A New York judge denied bond insurer MBIA Inc.’s bid for a pretrial ruling on whether Bank of America is liable for about $4.5 billion of soured mortgages made by a lender that the bank acquired in 2008.

In a 77-page ruling released late Monday, New York State Supreme Court Justice Eileen Bransten denied MBIA’s motion for a summary judgement on the issue of successor liability, while also rejecting Bank of America summary judgment on motions that it should not be held liable for claims against the mortgage bank, Countrywide Financial Corp. In response to both motions, Judge Bransten said there are issues of fact in dispute that cannot be decided in an instant ruling. The lawsuit may now proceed to trial.

Following the decision, MBIA shares dropped 7.01% to $9.16 by Tuesday afternoon. 

“While the rulings as a whole may have been a disappointment for MBIA investors looking for the company to gain leverage to force BAC’s hand and finally achieve a reasonable settlement, several elements of the ruling were distinctly in the bond insurer’s favor and augur well for its prospects if the case were to go to trial,” said BTIG analyst Mark Palmer. “They could also help to convince BAC that going to trial would not be a fruitful endeavor.”

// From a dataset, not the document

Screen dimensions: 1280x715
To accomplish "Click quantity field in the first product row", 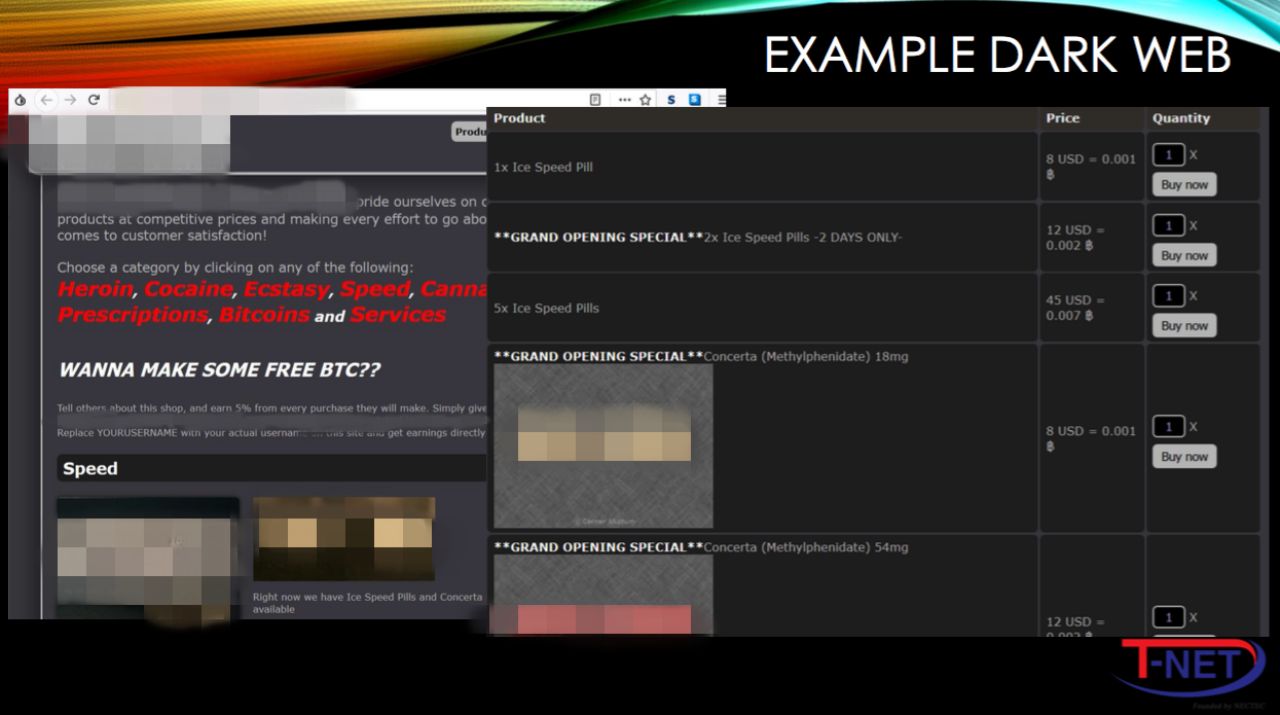I will tap(1168, 155).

Judge Bransten’s statement that “after consideration of the relevant factors, MBIA’s de facto merger claim is properly governed by New York law” is one positive element in the ruling, according to Palmer. He said this could help MBIA establish that Bank of America does have successor liability for Countrywide.

The judge’s ruling went into detail as to why New York law is a more appropriate choice to determine whether Bank of America’s acquisition of Countrywide was a de facto merger, instead of Delaware, as the bank’s attorneys had argued.

The judge ruled in favor of MBIA over the question of its “sole remedy” — whether its remedies included monetary relief in addition to the repurchase of its loans. Attorneys for Bank of America had argued that the bond insurer’s potential recovery of its losses were limited to the repurchase of loans, which are estimated to be around $4.5 billion.

“Upon considering this issue, this court concludes that the contractual provisions referenced by Countrywide do not limit MBIA’s potential recovery to the repurchase remedy, but appear to accommodate other forms of monetary relief,” Judge Bransten wrote in the decision.

The judge also knocked down Bank of America’s arguments that the bond insurer should have relied on its own due diligence instead of Countrywide’s representations and warranties.

“Taken as a whole, we think Judge Bransten’s rulings sent a very strong message to BAC about how difficult it would be for it to win at trial,” Palmer said.

Monday’s ruling is the latest development in a nearly five-year dispute over who is responsible for losses tied to loans packaged into mortgage-backed securities by Countrywide. MBIA sued Countrywide in 2008, claiming that it had fraudulently induced MBIA to provide financial guarantee on securitizations of home equity lines of credit by misrepresenting the underlying quality of the loans.

Kevin Brown, a spokesman for MBIA, declined to comment. Lawrence Grayson, a spokesman for Bank of America, also declined to comment.

The case is MBIA Insurance Corp. v. Countrywide Home Loans Inc., 602825-2008, New York State Supreme Court, New York County.